Loan Modifications, Foreclosures Affecting Retirement Savings (IRAs and 401k)

house under waterWith foreclosure rates sky rocketing and no end in sight, banks are much more willing to negotiate with homeowners on the specifics of their mortgages. These days, “loan modification” have almost become an industry by itself as banks allocate more and more resources to work on this.

Sparked by all the news surround it, a reader had this question:

What happens to IRAs and other retirement accounts when someone approaches a bank asking for a loan modification? Can the bank take over those retirement savings to satisfy part of the debt (in the case of a short sale for example)?

Loan Modifications

A loan modification is basically a change to the terms of your loan. In theory, it could be lower interest rates, shorter loan terms or even completely writing off the whole mortgage.

From what I’ve read (and heard), lenders will not agree to any loan modification unless you start to show inability to repay the monthly mortgage payments. Once delayed (or missing) payments become frequent though, they might work with you on a loan modification.

The modification process is basically a negotiation where the lender will reduce your monthly payment if it believes it is better off with you paying a reduced mortgage payment. Therefore, the modification needs to be better than your house being in foreclosure (in the bank’s eyes).  In process, the retirement accounts are safe because they are still working with you to get you current with the mortgage payments.

What About Foreclosures

Think of foreclosure as a few months of non-payment.  If loan modifications weren’t enough to reduce your payment to an affordable level (or if there were no loan mods to begin with), a notice of default may be sent to your house after 90 days of missed mortgage payments.  At this point, the lender will seize your house and put it up on auction in an attempt to recoup the cost of lending you money.

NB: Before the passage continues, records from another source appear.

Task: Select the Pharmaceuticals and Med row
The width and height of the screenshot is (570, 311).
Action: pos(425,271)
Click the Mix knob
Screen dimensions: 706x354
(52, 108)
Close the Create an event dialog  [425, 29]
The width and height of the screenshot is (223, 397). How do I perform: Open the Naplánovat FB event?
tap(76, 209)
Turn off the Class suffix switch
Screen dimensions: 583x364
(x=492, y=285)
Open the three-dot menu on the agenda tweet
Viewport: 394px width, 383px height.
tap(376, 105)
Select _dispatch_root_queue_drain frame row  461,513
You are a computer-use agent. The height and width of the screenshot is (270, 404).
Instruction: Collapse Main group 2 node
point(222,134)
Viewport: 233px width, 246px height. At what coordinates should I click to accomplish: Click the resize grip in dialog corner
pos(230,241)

If the proceeds doesn’t cover all the cost  such as mortgage, administration fees, lenders may initiate a deficiency judgment (basically, they are suing you to get their money back).  Most believe that lenders won’t even bother with this because this process is long, complicated and expensive.  The argument is that if a homeowner weren’t able to repay the mortgage in the first place, he/she probably don’t have enough funds for the legal actions to be worthwhile.

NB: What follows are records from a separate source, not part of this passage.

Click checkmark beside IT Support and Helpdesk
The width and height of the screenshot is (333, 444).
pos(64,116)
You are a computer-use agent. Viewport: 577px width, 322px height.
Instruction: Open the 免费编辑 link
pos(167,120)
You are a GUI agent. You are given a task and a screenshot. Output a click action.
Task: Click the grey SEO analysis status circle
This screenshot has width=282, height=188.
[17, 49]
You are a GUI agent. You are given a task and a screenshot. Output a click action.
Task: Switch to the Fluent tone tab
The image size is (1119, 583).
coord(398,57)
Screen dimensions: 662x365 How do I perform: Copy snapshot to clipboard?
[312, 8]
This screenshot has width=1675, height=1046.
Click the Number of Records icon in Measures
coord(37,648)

If however the lender do decide to sue and win in court, you are obligated to repay any debt that the judge grants to the lender.  At this point, it is like any other time you owe someone else money in which you try to repay it with all means possible (job, 401k withdraws etc).

If you don’t want to take money out your 401k and IRA, you can always file for bankruptcy where those types of accounts are safe from debtors.

The Shorter Answer to the Question

Basically, 401ks and IRAs are safe from all types of debtors even though other types of assets (savings, other investment properties and taxable investing accounts) could be in danger.  However, in the case of fraud (as determined by the court), nothing is safe.